In this example we are using brace expansion - the {} characters around the bash variables - because they are needed for variables that change, like array indices. They aren't strictly necessary for $PBS_O_WORKDIR but we include them to show consistency.

#!/bin/bash

#PBS -l select=1:ncpus=1:mem=1gb
#PBS -l walltime=1:00:00
#PBS -j oe
#PBS -J 1-100

cd ${PBS_O_WORKDIR}

./myprogram ${PBS_ARRAY_INDEX}.dat

There are some more examples of array jobs including how to group your computations in an array job on the UNSW Github HPC examples page. (Note: You need to join the UNSW GitHub organisation to access this repo)

Splitting large Batch Jobs

If your batch job can be split into multiple steps you may want to split one big job up into a number of smaller jobs. There are a number of reasons to spend the time to implement this.

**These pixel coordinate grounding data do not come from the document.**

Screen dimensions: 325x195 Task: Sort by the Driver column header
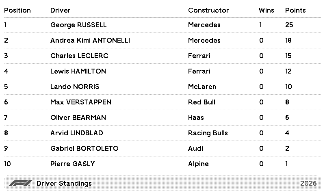click(60, 10)
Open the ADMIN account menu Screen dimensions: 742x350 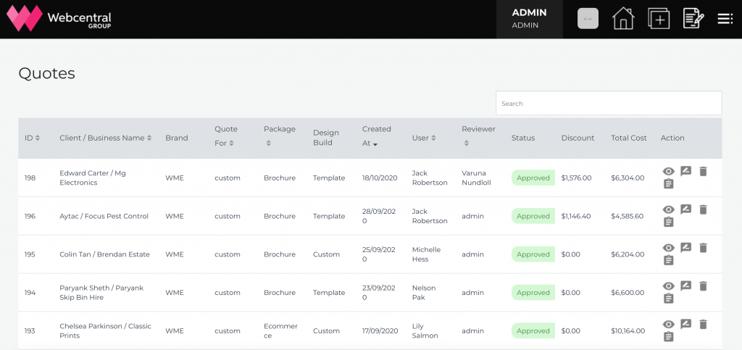tap(529, 19)
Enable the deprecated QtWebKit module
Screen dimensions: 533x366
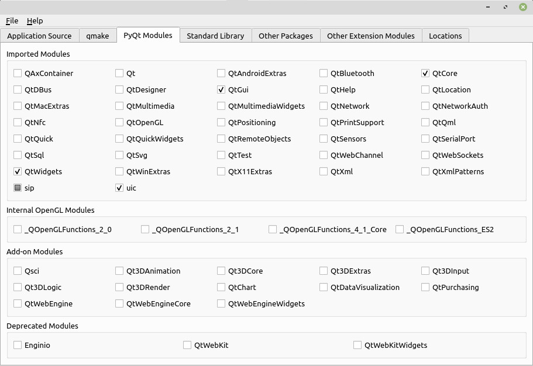(x=187, y=345)
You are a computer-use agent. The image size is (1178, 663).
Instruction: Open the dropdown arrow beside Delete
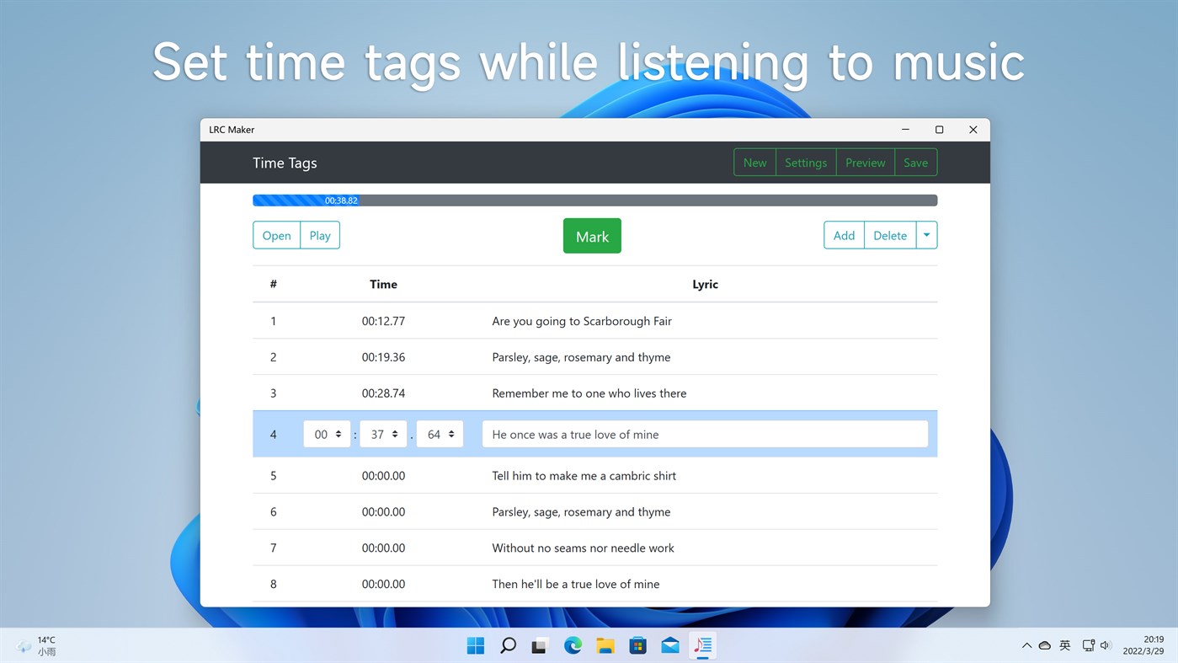[x=926, y=235]
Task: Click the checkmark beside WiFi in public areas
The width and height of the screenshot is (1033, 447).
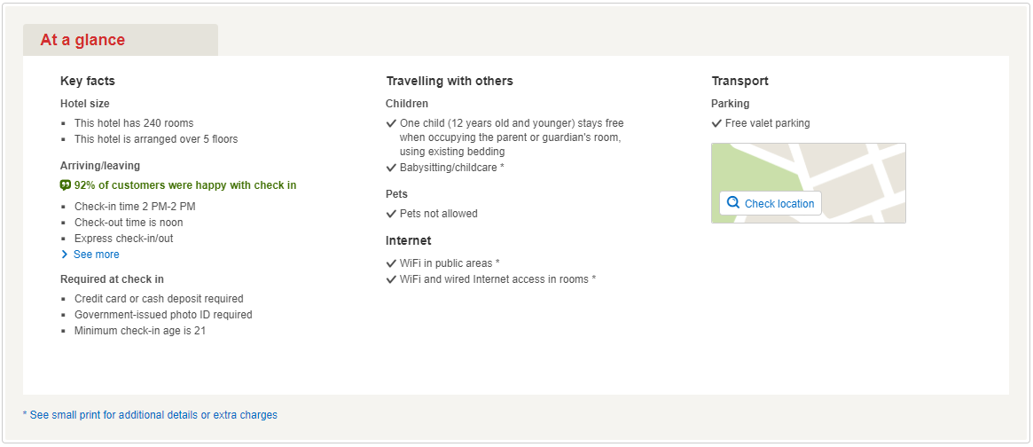Action: 391,263
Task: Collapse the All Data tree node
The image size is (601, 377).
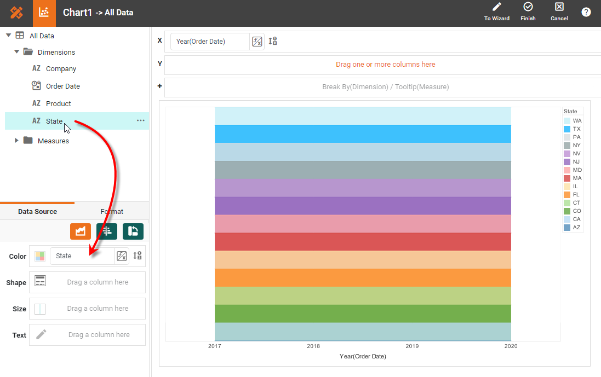Action: coord(8,36)
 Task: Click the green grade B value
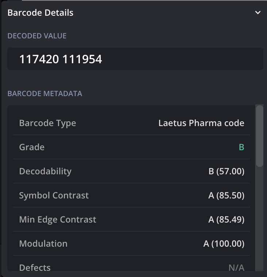click(241, 147)
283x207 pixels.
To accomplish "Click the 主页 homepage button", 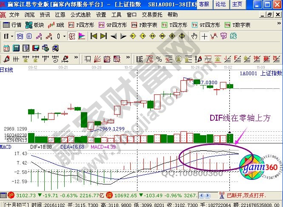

  1. If your large job runs for over 200 hours, it won't finish on Katana.
  2. If your job has multiple steps which use different amounts of resources at each step. If you have a pipeline that takes 50 hours to run and needs 200GB of memory for an hour, but only 50GB the rest of the time, then the memory is sitting idle.
  3. Katana has prioritisations based on how many resources any one user uses. If you ask for 200GB of memory, this will be accounted for when working out your next job's priority.
  4. Because there are many more resources for 12 hour jobs, seven or eight 12 hour jobs will often finish well before a single 100 hour job even starts.